Why Homeowners Underestimate Their Flood Risk

Homeowners aren’t entirely to blame for underestimating their flood risk. 

The Federal Emergency Management Agency (FEMA) establishes flood zones to set flood insurance requirements for the National Flood Insurance Program (NFIP), backed by the federal government to provide flood insurance coverage. But because these flood zone determinations are only meant for that purpose, they often don’t reflect the experience of people living in areas where flooding has become more frequent. 

Updating the flood zones can take years and be politically contentious: Expanding a flood zone has been shown to correlate with a decline in property values. Because of this, homeowners may rely on outdated maps that give a misleading impression of their flood risk. 

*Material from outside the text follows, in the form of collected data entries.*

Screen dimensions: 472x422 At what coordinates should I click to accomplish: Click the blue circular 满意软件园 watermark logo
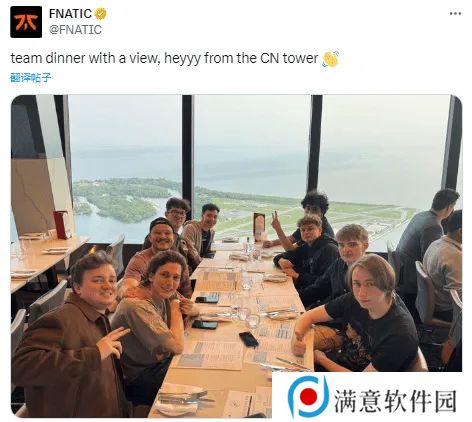(308, 396)
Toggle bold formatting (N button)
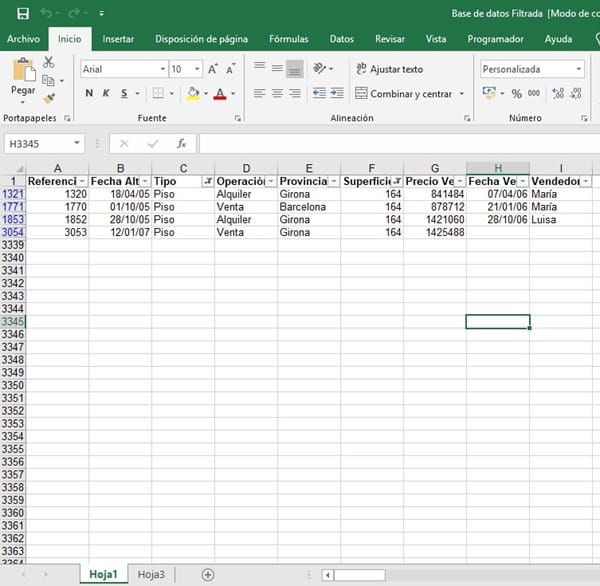The image size is (600, 586). pyautogui.click(x=89, y=93)
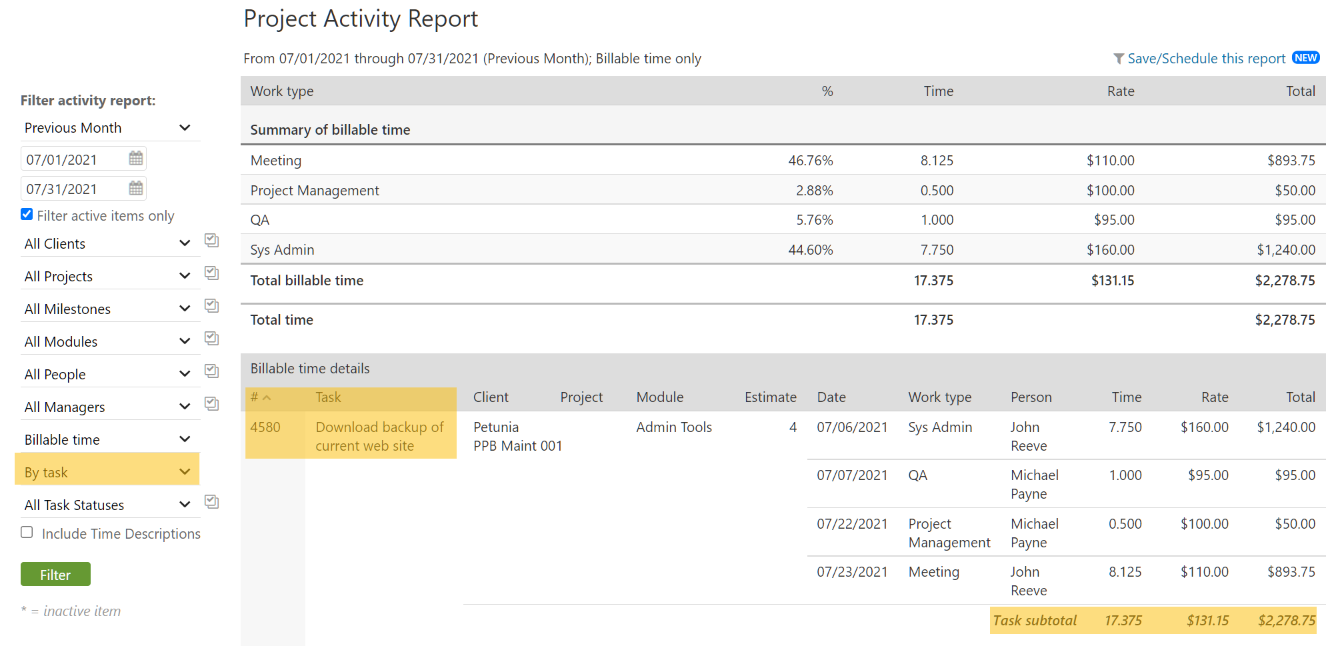Click the multi-select icon next to All Clients
This screenshot has width=1330, height=646.
[x=211, y=240]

Many people also don’t feel the extra insurance premiums are worth it. In the August 2022 edition of the “American Economic Journal,” Professor Katherine R. H. Wagner showed that every $1 increase in premiums per $1,000 of coverage reduced the likelihood that a homeowner would purchase insurance by 2.7 percentage points. 

Prices are steep already. According to FEMA’s data for the NFIP program, about a third of single-family homes pay between $1,000 and $2,000 per year for flood insurance coverage, on top of their home insurance premiums, which can cost thousands of dollars per year. 

Compounding this reluctance is that even after shelling out for these higher premiums, flood insurance coverage may be insufficient for many homeowners. In the NFIP, policies have a $250,000 cap on dwelling coverage (damage to the home’s structure) and a $100,000 cap on contents coverage (damage to personal property), and damage could easily exceed these limits. While private insurers may offer significantly higher coverage limits, homeowners can expect their premiums to increase significantly in proportion.

However, paying for this coverage could prove worthwhile in the event of a flood. 

The Cost of Flood Damage

Depending on your policy, your homeowners insurance will cover many perils, from fire, lightning, and wind to theft, vandalism, and explosions. Homeowners insurance also typically covers water damage, but only if the water damage is sudden and accidental or caused by another covered peril, such as a windstorm causing structural damage that lets in water.

That means damage caused directly by water from outside your home, even if it results from a natural disaster you couldn’t plan for, isn’t covered by home insurance.

According to FEMA, just one inch of flood waters can cause as much as $11,000 in damage to a 1,000-square-foot, single-story home, and six inches of water can cause as much as $21,000 in damage. You could be responsible for these damages without flood insurance.

How to Check Your Property’s Real Flood Risk

Because the officially designated flood zones are not necessarily the best measure of your area’s propensity for floods, you may have to rely on other tools to determine flood risk.

FEMA offers one of these, the National Flood Hazard Layer (NFHL). This tool allows you to enter your address and see your area’s most current flood data, and the government adds new data continuously. After selecting an area, you can generate a highly detailed PDF of topographical information that indicates various degrees of flood risk.

You can also check with your local office for emergency management coordination. These officials set disaster preparedness policies and may have up-to-date information on your area’s flood risk level.  

Finally, talk to your insurer or a local agent. Insurers work with the NFIP to provide coverage, and they can help you find the best policy for your budget and coverage needs. You can get a quote for a flood insurance policy from FEMA, which you can then bring to an insurer to purchase coverage.

The Bottom Line

Because homeowners insurance doesn’t cover flood damage, many homeowners opt to go without it, not understanding that traditional measurements of flood risk may be outdated or misleading. But the consequences of not having flood insurance could be tens of thousands of dollars in losses, which often far exceed the financial cost of adding flood insurance to your home. If you’re unsure whether your home is at risk, you can use more modern mapping tools to get a better idea or talk to your insurer to understand flood insurance rates and coverage options.